Exercises:
**1)** Please transcribe the article on dementia and aged care from "People with dementia who" up to and including "63 per cent.".
**2)** Go on with the article on dementia and aged care, starting after its final sentence.

━━ Text shown

People with dementia who go into residential aged care after a hospital stay are more likely to be readmitted to hospital within a year than those who go back home, a report has found.
Transitions to residential aged care after hospital for people living with dementia, explores how people living with dementia move between hospitals and residential aged care and their subsequent use of health services following the hospitalisation.
Released by the Australian Institute of Health and Welfare, the report found about every four in 10 (38 per cent) of people living with dementia who entered residential aged care after being hospitalised were readmitted to hospital within 12 months, a substantially lower rate than those who continued living in the community (six in 10, or 62 per cent).

They were also less likely to have an emergency department presentation (50 per cent) compared with 63 per cent.
Institute spokesperson Louise Gates said the care needs of people living with dementia increase as their dementia progresses, which often results in people living with dementia moving into residential aged care to receive ongoing care, or changing facilities as care needs change.
"Having a better understanding of how people with dementia access health services and move between hospitals and residential aged care can contribute to improvements in the health and aged care systems and policies to better meet the needs of Australians living with dementia," she said.
In a single year, 79,000 people aged 65 or older living with dementia were hospitalised for any reason, including their dementia. Of these people, 62 per cent (or 49,000 people) were living in the community prior to their hospitalisation, while the remainder lived in residential aged care.

━━━━
━━ Data shown

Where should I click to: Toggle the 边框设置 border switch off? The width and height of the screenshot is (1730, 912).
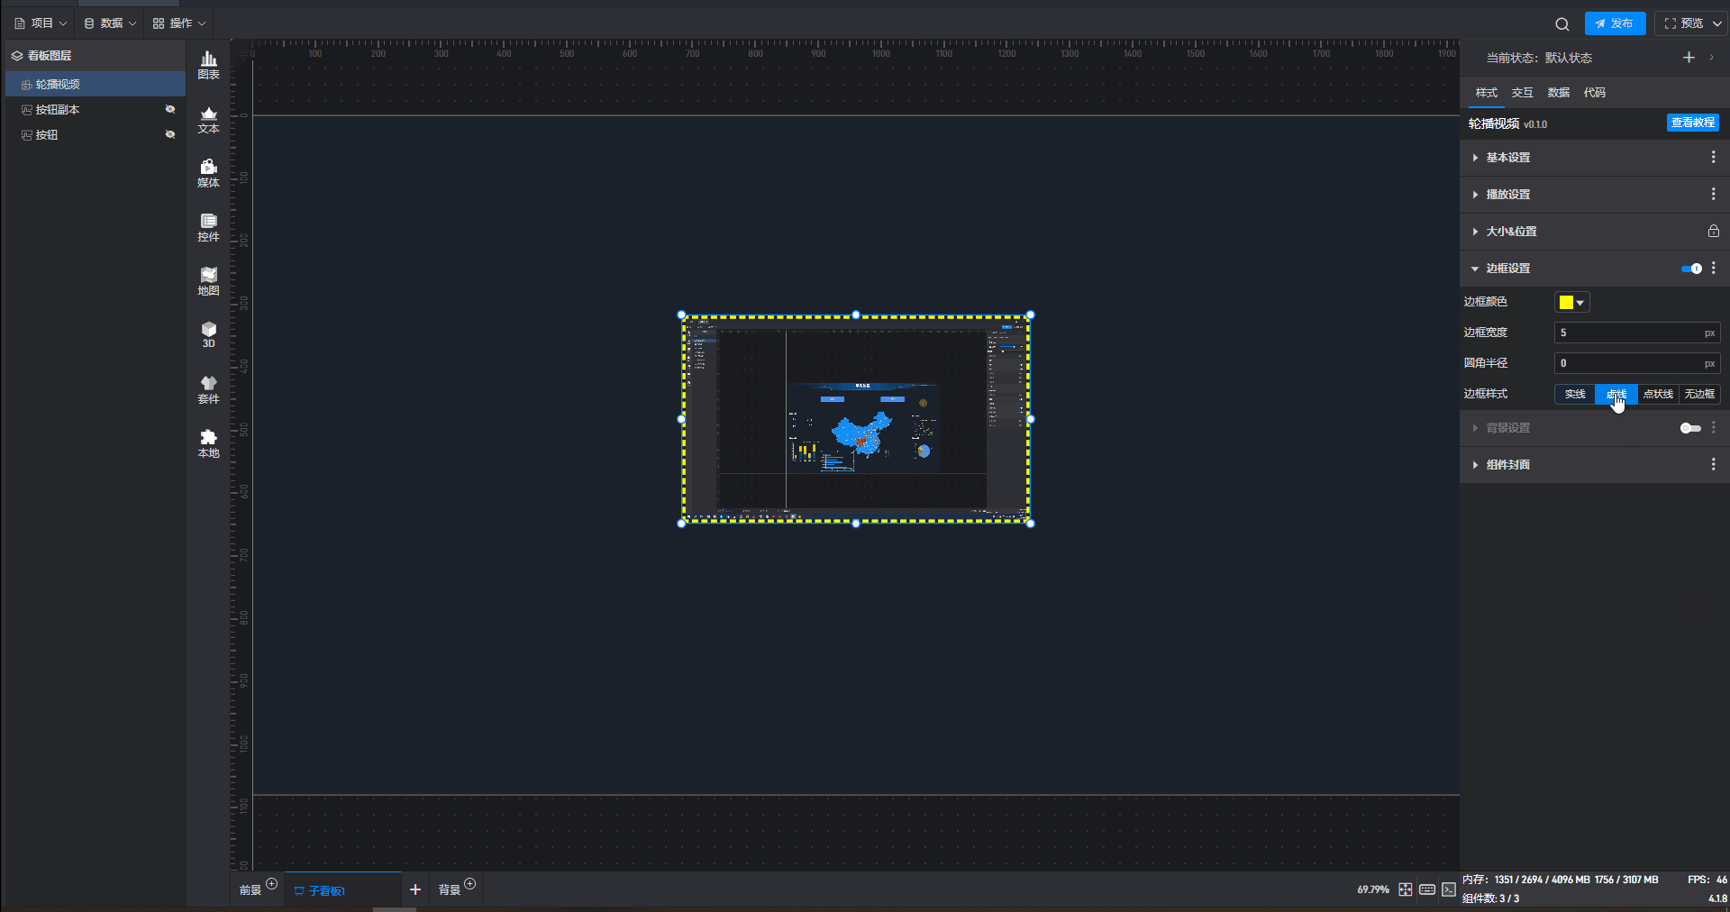(1691, 269)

━━━━

Answers to this exercise:
**1)**
People with dementia who go into residential aged care after a hospital stay are more likely to be readmitted to hospital within a year than those who go back home, a report has found.
Transitions to residential aged care after hospital for people living with dementia, explores how people living with dementia move between hospitals and residential aged care and their subsequent use of health services following the hospitalisation.
Released by the Australian Institute of Health and Welfare, the report found about every four in 10 (38 per cent) of people living with dementia who entered residential aged care after being hospitalised were readmitted to hospital within 12 months, a substantially lower rate than those who continued living in the community (six in 10, or 62 per cent).

They were also less likely to have an emergency department presentation (50 per cent) compared with 63 per cent.

**2)**
One in four, or 24 per cent, of the people who lived at home before the hospitalisation moved to residential aged care within a week of leaving hospital. This increased to one in three (33 per cent) at the three-month period, and 37 per cent at 12 months.
The 2021 Royal Commission into Aged Care Quality and Safety recommended better integration between health and aged care systems to improve outcomes for older Australians and structural changes in data capture to allow the interaction between health and aged care systems to be monitored.
The Institute's report used data from the National Integrated Health Services Information (NIHSI), a linked data asset which brings together deidentified information on hospital care, deaths, residential aged care services, prescription medication and services under the Medical Benefits Schedule.
Analysing the data allowed insights to be seen about how people with dementia accessed health services and moved between hospitals and residential aged care.
The study focused on people's first hospitalisation in 2017 and compared transitions to residential aged care or mortality in the seven days, three months, and 12 months after leaving hospital.